Research On Real-Time Risk Assessment Methods For Information Systems Based On Hidden Markov Models

With the rapid development of computer networks, more and more companies and government departments offer services and run business through information systems, information systems security become a hot issue. Risk assessment can implement safety management effectively and find the focus point of security problems in different periods and environments. The assessment result can help strengthen the safety management of the system. Therefore, to ensure system safety, it is important to conduct risk assessment to the information systems. However, most of existing risk assessment methods are static methods. A few dynamic methods are limited to external factors and ignore internal factors, such as security configurations failure, artificial improper operation, system upgrades, etc.Here we introduce a real‐time method to network risk assessment that takes both external and internal factors into consideration.
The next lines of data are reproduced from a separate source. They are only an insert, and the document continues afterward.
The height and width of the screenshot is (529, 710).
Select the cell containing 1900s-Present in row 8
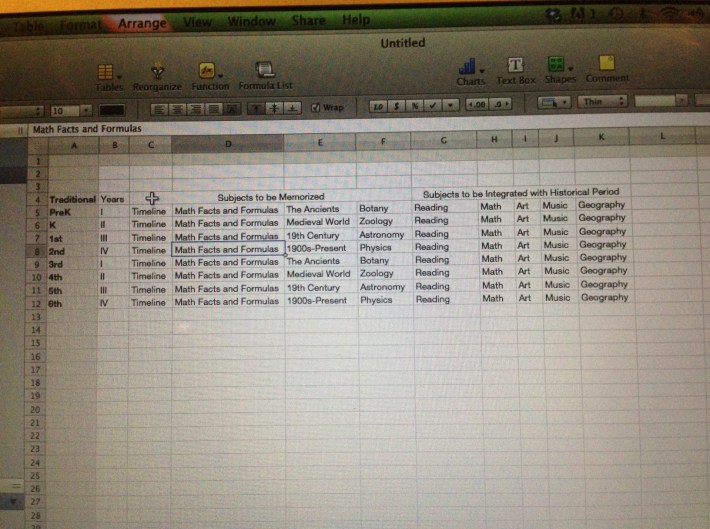(319, 248)
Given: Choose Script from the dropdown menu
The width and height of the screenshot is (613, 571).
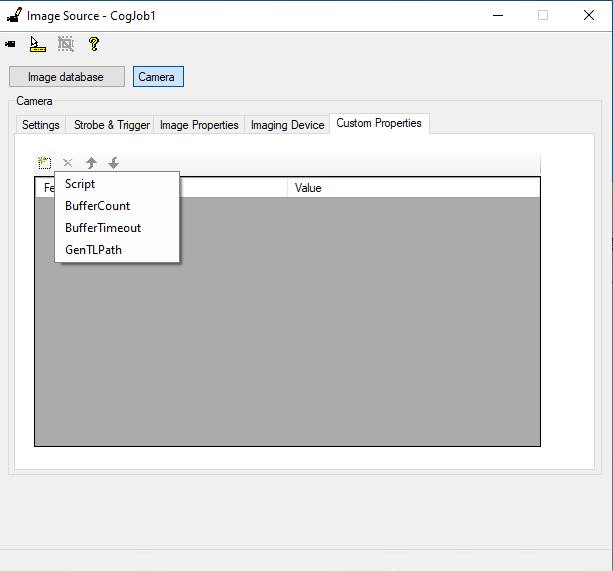Looking at the screenshot, I should [80, 184].
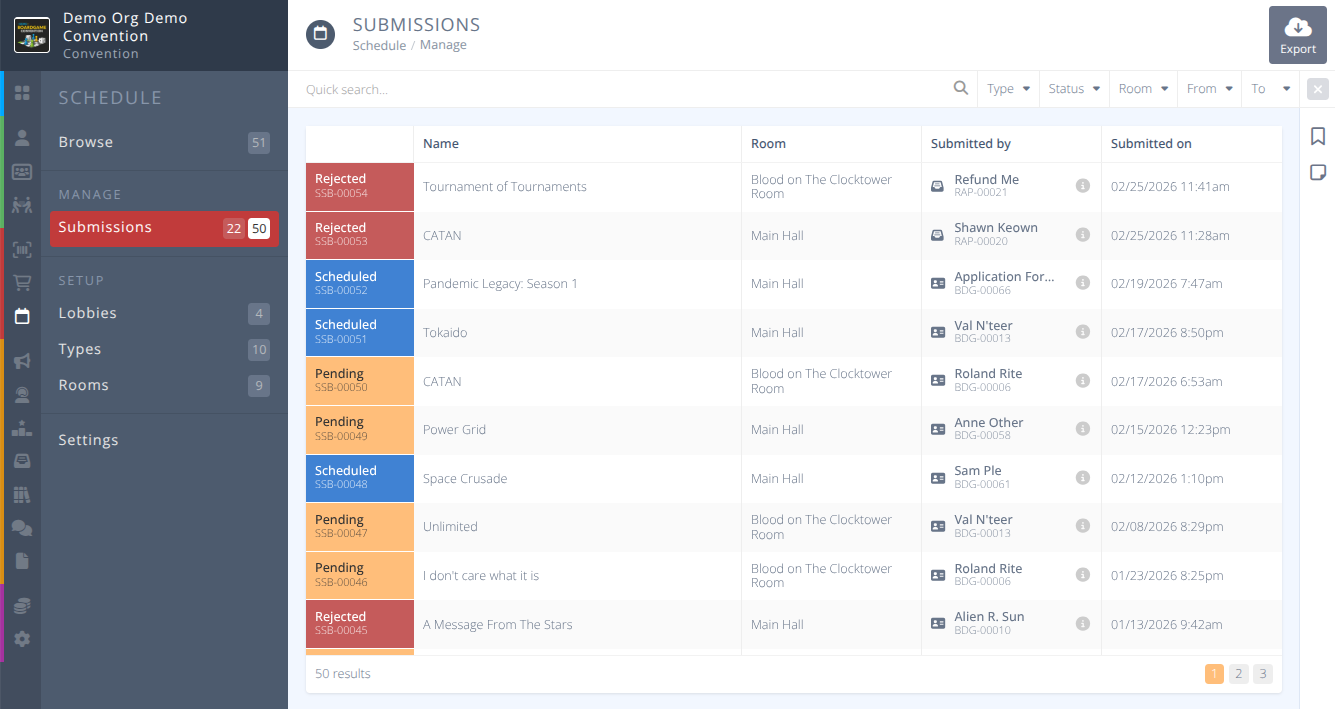Click the barcode scanner icon in sidebar
The height and width of the screenshot is (709, 1335).
[22, 250]
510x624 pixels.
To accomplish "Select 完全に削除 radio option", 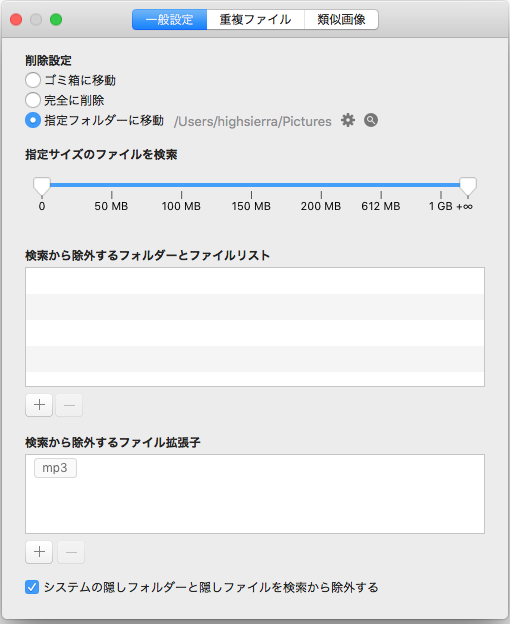I will [x=33, y=100].
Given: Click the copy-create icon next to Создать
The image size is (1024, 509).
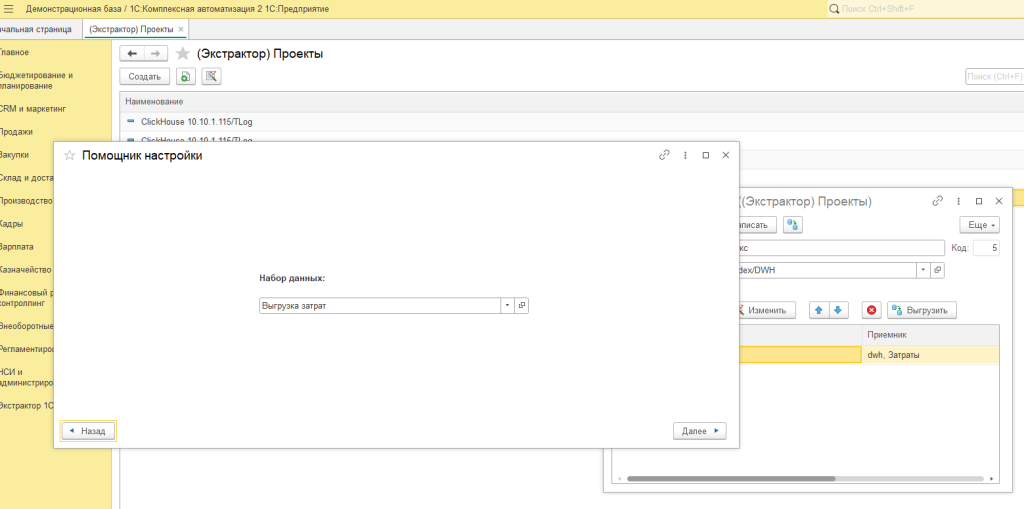Looking at the screenshot, I should click(x=185, y=76).
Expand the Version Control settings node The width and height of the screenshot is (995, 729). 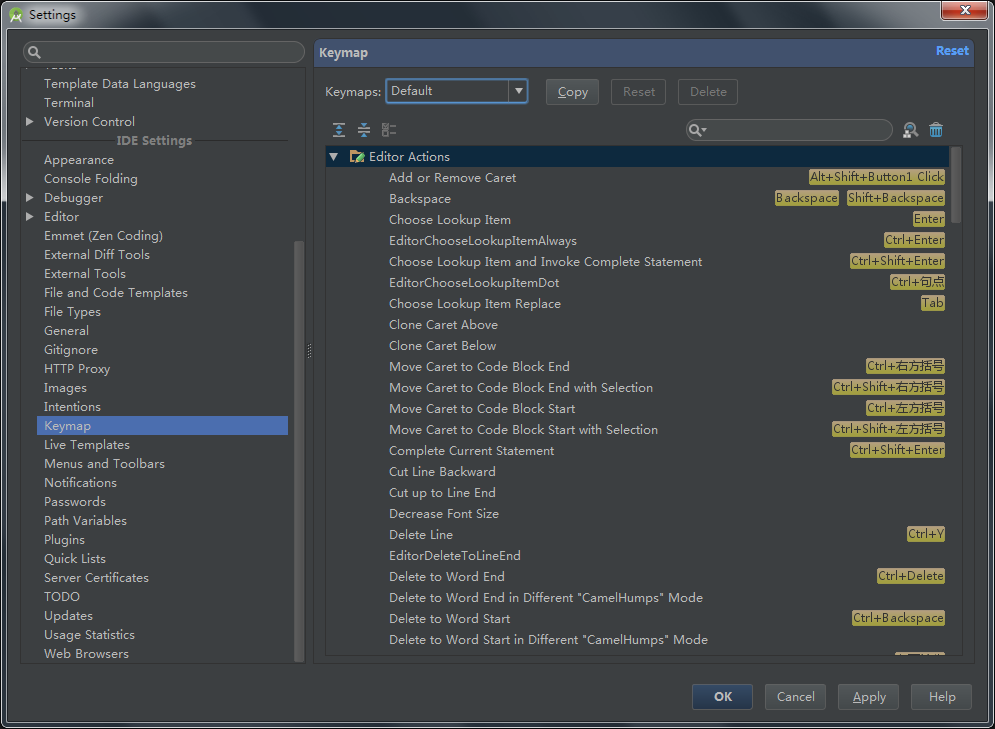point(30,122)
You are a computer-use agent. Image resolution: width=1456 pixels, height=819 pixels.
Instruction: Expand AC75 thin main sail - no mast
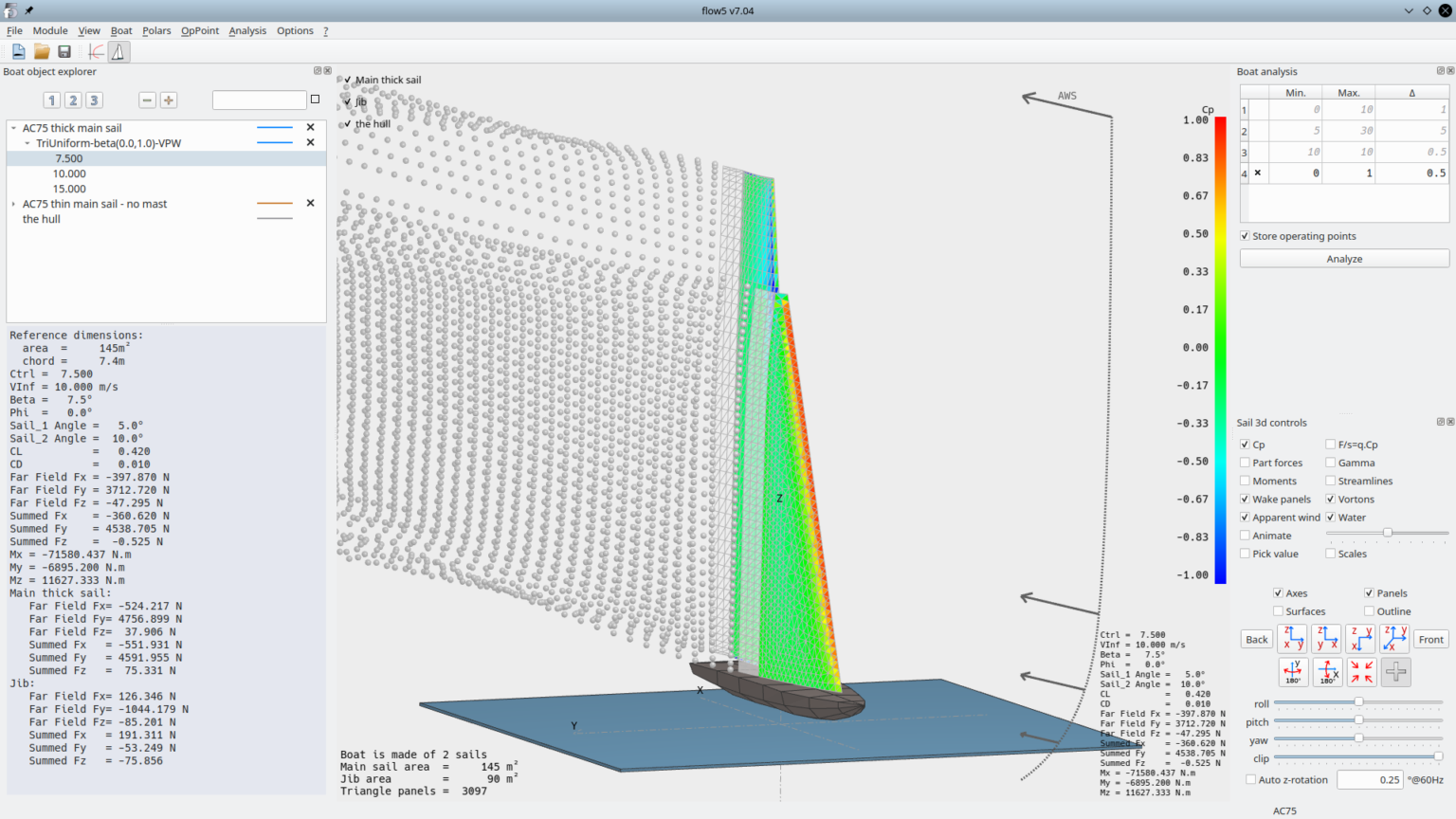[14, 204]
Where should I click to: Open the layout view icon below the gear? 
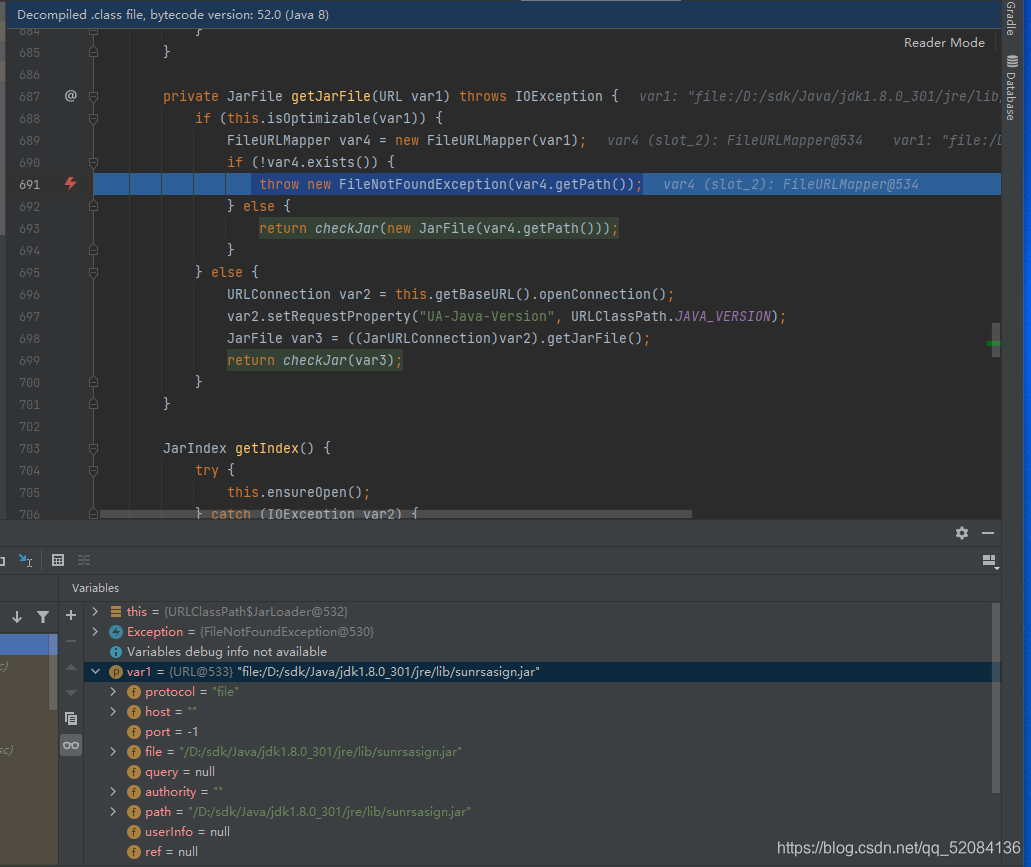point(989,560)
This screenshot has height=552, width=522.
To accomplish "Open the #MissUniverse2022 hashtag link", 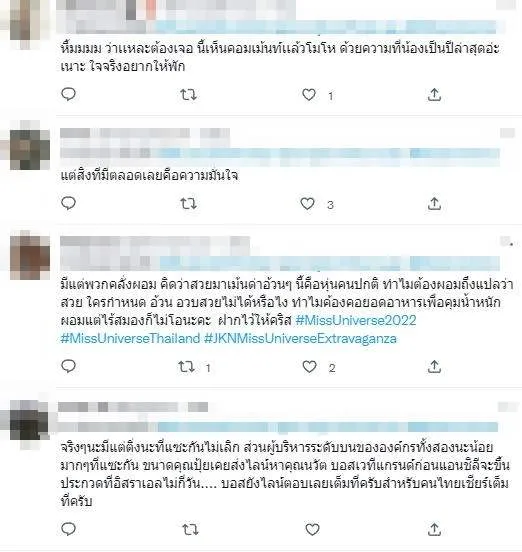I will pyautogui.click(x=356, y=320).
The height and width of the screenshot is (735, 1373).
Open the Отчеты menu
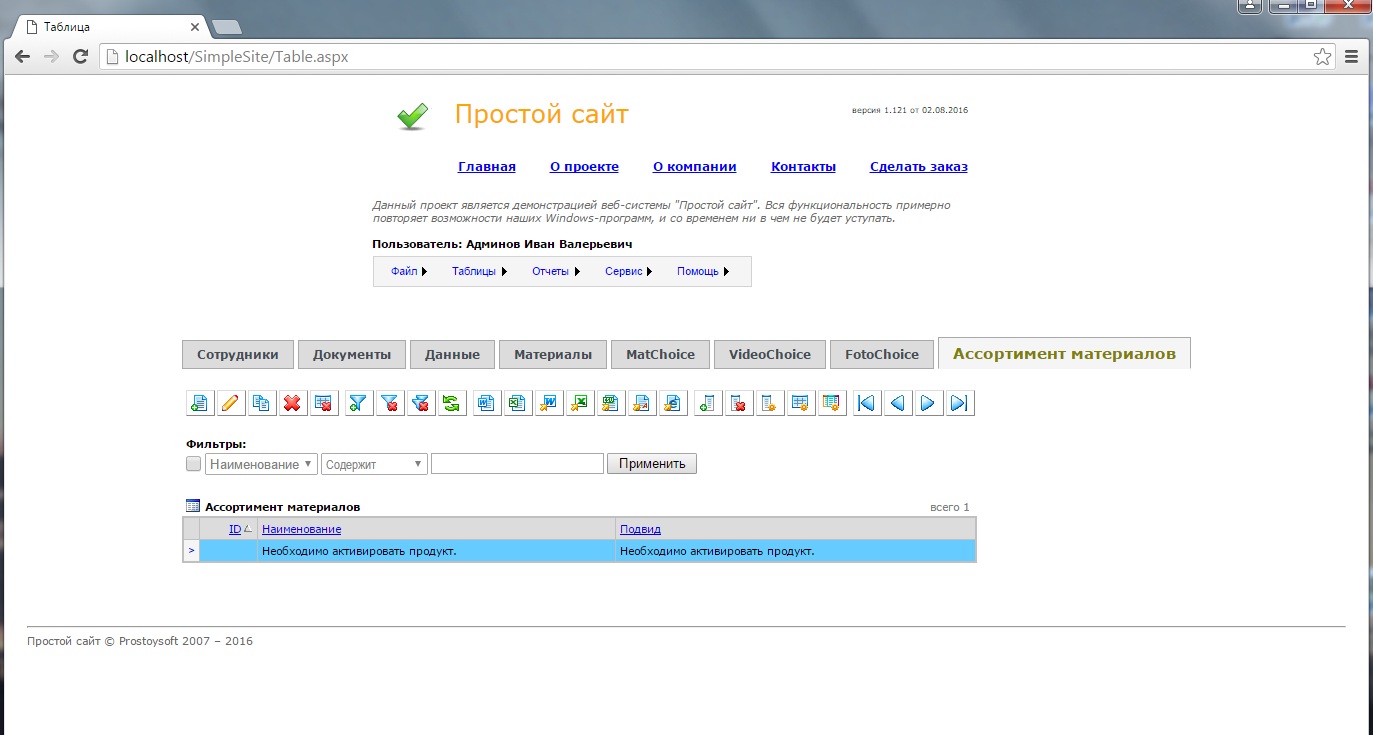coord(556,271)
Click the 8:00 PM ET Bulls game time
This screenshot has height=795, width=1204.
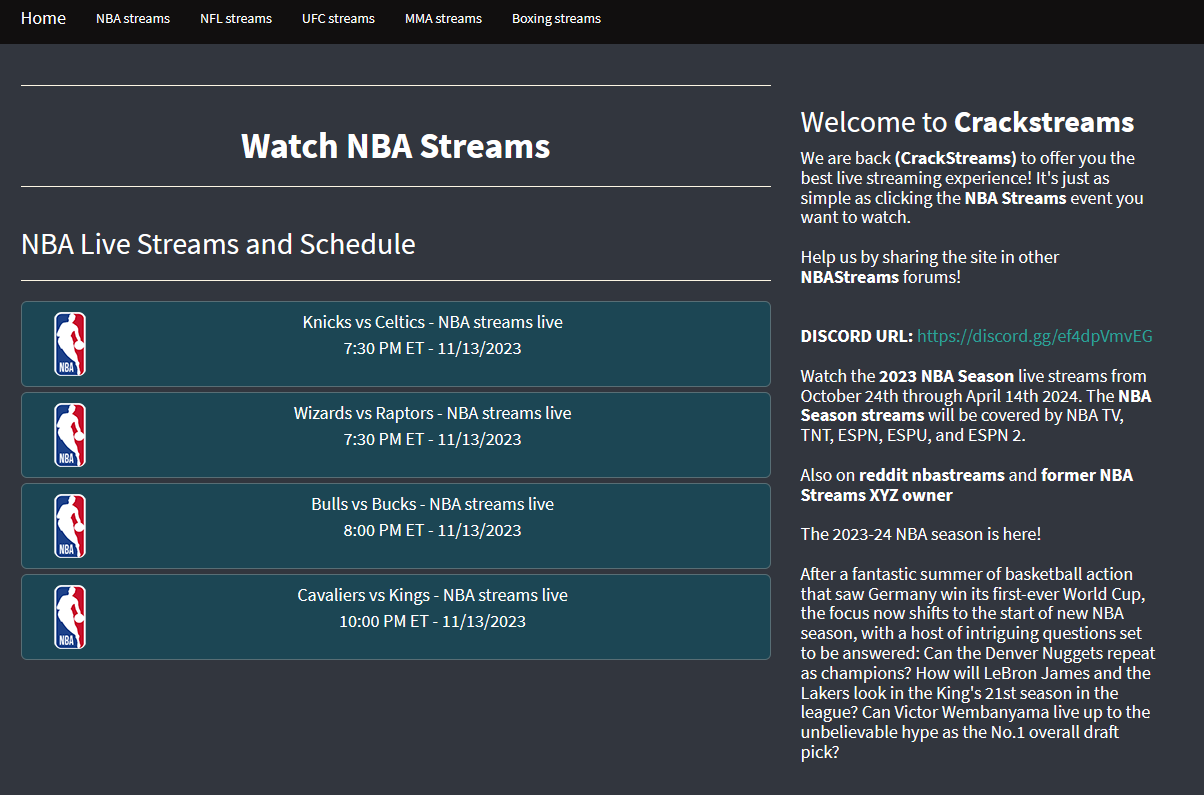pos(432,531)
First, we apply intrusion detection system and configuration verification system to detect external and internal threats respectively. Then, to speculate system changes, a matrix that combines external and internal threats is added to hidden Markov models. Finally, new state transition probability matrixes are automatically generated based on the changes, which remedies the deficiency of static transition matrix in the original models.Meanwhile, we designed and developed real‐time information security risk assessment system based on the mentioned algorithm. In the system, we introduce the Snort intrusion detection system to monitor external attacks and design configuration verification system based on the information security protection standard to check internal configurations of hosts. Subsequently, we transfer the external and internal threats data to the main system. According to the assessment algorithm the main system calculates the real‐time value‐at‐risk and actively analyzes the external and internal threats, providing effective corrective recommendations reports.This dynamic real‐time assessment method can evaluate network information systems in a simple, effective and comprehensive way. And at the same time, it can analyze threats and security situations of information systems comprehensively and quantitatively. The experimental results show that the improved algorithm can improve the accuracy and reliability of the assessment results, and also promote the safety level of information systems to some extent.